**WHAT YOU WILL DO**:
Please lay out the rows as a Markdown table with the columns Number and Line, giving each line its number and leaving out blank lines. Begin at the first line of the rows and stop after the line that has "(1063, 650)".

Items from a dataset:
--- start ---

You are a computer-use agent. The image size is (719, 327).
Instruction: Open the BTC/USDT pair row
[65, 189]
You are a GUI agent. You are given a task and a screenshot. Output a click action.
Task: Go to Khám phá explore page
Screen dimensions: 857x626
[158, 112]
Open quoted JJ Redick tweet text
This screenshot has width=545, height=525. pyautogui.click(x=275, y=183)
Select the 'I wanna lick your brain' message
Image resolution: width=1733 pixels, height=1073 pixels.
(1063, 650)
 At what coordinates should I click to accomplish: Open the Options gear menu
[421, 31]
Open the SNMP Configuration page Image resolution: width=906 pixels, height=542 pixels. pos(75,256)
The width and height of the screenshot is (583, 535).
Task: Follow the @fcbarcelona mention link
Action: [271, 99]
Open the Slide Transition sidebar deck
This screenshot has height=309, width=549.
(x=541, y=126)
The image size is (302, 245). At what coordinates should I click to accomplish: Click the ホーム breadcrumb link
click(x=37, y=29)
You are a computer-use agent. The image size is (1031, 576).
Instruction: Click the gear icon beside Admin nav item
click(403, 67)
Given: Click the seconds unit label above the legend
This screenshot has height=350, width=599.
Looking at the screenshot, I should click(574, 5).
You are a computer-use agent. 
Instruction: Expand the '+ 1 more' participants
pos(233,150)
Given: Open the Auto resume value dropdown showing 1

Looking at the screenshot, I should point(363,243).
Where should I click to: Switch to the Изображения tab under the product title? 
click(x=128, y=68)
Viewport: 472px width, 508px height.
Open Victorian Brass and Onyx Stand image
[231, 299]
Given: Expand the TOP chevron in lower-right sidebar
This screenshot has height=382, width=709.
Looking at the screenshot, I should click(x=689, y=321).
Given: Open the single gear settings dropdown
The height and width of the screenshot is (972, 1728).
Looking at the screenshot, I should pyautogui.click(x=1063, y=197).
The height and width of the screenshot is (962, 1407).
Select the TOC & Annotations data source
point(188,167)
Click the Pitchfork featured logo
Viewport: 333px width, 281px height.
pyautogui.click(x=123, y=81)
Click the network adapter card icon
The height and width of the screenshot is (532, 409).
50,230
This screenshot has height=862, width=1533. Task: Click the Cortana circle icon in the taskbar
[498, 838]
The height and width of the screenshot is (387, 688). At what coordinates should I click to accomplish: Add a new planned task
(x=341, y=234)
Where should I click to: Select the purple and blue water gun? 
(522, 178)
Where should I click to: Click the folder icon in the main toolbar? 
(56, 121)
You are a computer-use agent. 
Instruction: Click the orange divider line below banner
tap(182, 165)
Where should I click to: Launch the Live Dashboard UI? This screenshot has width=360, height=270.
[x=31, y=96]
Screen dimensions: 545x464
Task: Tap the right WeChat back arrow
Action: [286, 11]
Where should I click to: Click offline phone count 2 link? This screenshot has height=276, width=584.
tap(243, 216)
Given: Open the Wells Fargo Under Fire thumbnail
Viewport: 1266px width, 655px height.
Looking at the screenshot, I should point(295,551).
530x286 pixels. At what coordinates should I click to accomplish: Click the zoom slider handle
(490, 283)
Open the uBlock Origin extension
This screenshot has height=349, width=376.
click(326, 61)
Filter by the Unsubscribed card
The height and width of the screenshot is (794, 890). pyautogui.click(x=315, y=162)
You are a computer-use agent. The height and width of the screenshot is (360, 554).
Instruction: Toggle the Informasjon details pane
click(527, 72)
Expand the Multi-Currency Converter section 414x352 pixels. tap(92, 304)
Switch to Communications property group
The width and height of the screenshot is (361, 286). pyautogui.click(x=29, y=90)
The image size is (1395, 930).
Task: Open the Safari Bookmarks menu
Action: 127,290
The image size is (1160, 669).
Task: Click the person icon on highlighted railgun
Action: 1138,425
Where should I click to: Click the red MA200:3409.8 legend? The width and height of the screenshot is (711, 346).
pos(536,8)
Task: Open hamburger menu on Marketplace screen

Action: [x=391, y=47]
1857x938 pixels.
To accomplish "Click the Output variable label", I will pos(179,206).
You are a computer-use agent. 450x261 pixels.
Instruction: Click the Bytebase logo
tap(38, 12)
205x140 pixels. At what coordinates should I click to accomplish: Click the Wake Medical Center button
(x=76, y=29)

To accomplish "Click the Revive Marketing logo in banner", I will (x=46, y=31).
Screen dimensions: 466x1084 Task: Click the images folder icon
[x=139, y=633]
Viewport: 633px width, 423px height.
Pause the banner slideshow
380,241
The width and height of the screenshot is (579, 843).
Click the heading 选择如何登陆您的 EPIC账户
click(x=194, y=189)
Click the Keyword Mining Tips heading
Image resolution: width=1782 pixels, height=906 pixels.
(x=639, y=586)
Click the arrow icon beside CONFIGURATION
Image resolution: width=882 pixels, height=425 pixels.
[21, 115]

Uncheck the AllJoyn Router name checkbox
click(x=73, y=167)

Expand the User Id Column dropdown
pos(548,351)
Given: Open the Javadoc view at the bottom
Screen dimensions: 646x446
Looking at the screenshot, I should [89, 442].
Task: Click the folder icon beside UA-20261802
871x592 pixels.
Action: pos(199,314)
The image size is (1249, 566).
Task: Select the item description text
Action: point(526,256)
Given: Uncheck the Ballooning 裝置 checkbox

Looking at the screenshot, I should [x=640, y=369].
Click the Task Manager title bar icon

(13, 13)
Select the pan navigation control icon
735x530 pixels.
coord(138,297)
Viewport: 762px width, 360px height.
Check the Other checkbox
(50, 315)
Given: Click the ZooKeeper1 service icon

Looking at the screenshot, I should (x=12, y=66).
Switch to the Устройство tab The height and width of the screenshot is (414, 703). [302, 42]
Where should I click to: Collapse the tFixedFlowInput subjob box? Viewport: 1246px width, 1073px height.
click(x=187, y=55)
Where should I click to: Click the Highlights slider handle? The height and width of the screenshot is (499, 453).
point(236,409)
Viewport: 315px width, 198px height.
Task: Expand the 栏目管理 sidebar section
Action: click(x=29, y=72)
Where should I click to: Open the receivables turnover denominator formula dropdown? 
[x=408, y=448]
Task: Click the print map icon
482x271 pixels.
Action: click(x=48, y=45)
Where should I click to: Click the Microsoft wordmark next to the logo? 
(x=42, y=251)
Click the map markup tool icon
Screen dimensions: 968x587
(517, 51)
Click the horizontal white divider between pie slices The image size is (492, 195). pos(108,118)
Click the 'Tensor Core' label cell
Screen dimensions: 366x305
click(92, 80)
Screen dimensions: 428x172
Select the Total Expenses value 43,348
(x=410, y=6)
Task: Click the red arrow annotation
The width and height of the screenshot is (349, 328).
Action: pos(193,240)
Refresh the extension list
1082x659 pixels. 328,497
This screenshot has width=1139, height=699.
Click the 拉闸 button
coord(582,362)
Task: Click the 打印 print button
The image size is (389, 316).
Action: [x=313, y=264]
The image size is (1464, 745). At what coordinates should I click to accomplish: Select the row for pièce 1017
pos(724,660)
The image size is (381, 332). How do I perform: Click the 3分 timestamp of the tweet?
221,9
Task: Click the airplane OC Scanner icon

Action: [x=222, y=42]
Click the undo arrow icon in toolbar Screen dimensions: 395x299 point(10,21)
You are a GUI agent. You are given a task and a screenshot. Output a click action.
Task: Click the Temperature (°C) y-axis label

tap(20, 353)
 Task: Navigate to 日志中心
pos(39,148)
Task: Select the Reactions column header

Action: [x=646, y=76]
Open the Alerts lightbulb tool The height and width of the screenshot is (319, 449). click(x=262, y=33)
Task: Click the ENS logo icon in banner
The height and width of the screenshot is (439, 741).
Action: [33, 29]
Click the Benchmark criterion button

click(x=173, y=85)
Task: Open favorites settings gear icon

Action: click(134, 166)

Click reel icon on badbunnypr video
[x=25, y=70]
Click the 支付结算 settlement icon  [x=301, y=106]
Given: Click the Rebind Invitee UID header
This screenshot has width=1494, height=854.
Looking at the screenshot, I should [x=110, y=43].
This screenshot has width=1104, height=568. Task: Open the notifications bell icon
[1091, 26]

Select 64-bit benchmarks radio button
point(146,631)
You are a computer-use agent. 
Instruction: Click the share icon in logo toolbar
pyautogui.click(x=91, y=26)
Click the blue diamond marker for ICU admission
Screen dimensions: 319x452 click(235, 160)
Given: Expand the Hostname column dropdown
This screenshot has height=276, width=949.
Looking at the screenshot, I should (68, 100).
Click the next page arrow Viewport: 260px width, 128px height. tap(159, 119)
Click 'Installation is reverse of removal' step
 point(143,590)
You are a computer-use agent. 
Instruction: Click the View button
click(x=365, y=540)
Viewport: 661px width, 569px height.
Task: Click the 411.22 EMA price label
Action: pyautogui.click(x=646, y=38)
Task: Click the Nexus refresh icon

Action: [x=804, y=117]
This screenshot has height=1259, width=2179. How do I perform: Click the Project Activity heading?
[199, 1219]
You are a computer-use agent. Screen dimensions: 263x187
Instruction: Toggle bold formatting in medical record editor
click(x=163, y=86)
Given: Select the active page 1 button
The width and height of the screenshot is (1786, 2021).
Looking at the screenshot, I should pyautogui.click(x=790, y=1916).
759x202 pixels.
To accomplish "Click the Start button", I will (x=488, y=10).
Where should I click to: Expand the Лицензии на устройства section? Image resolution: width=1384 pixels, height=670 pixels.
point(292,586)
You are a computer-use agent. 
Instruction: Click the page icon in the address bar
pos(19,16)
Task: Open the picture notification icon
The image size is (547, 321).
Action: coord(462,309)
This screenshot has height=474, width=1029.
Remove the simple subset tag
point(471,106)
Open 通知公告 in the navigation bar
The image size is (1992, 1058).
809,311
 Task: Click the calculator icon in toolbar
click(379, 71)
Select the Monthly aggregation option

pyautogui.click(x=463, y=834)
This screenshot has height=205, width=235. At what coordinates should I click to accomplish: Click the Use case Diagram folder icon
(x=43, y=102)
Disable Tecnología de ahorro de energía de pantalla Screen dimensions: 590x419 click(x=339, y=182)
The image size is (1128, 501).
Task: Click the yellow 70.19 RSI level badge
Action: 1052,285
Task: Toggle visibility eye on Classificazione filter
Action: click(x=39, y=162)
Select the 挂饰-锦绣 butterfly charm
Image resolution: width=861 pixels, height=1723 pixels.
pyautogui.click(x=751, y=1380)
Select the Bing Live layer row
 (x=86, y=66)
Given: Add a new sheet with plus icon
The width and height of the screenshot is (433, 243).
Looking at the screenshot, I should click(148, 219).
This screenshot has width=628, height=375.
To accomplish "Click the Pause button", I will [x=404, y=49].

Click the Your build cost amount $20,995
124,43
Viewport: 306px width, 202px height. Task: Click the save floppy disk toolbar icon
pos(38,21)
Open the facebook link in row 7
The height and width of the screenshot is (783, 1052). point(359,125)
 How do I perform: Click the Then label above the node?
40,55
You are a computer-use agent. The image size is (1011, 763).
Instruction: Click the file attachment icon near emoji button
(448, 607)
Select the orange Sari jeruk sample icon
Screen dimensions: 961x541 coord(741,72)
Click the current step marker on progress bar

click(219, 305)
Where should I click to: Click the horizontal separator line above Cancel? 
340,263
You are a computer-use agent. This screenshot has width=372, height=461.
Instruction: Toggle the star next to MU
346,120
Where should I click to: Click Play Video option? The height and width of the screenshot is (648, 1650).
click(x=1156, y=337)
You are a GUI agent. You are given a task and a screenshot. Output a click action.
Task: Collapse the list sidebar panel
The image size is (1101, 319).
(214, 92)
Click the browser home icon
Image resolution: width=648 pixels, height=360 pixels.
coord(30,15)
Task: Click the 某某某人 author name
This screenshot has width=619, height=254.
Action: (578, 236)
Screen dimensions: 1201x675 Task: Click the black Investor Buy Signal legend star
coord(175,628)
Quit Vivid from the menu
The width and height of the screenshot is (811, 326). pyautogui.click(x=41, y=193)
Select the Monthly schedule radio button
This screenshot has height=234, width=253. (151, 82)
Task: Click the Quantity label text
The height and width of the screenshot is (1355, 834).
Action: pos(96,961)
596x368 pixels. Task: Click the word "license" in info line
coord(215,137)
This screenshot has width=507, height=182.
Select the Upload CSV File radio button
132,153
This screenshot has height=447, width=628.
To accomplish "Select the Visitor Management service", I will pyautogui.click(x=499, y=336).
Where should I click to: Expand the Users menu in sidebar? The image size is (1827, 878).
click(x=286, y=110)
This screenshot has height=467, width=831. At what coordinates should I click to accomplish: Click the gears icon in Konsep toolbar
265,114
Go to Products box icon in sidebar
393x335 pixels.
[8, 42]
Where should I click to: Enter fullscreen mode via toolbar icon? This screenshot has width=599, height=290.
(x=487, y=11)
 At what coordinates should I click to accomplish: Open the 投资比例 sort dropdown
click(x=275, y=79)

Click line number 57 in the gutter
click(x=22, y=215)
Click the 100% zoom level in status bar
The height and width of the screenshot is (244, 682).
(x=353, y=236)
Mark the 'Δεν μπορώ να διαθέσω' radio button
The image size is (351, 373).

--- end ---

**OUTPUT OF THE TASK**:
| Number | Line |
|---|---|
| 1 | You are a computer-use agent. The image size is (719, 327). |
| 2 | Instruction: Open the BTC/USDT pair row |
| 3 | [65, 189] |
| 4 | You are a GUI agent. You are given a task and a screenshot. Output a click action. |
| 5 | Task: Go to Khám phá explore page |
| 6 | Screen dimensions: 857x626 |
| 7 | [158, 112] |
| 8 | Open quoted JJ Redick tweet text |
| 9 | This screenshot has width=545, height=525. pyautogui.click(x=275, y=183) |
| 10 | Select the 'I wanna lick your brain' message |
| 11 | Image resolution: width=1733 pixels, height=1073 pixels. |
| 12 | (1063, 650) |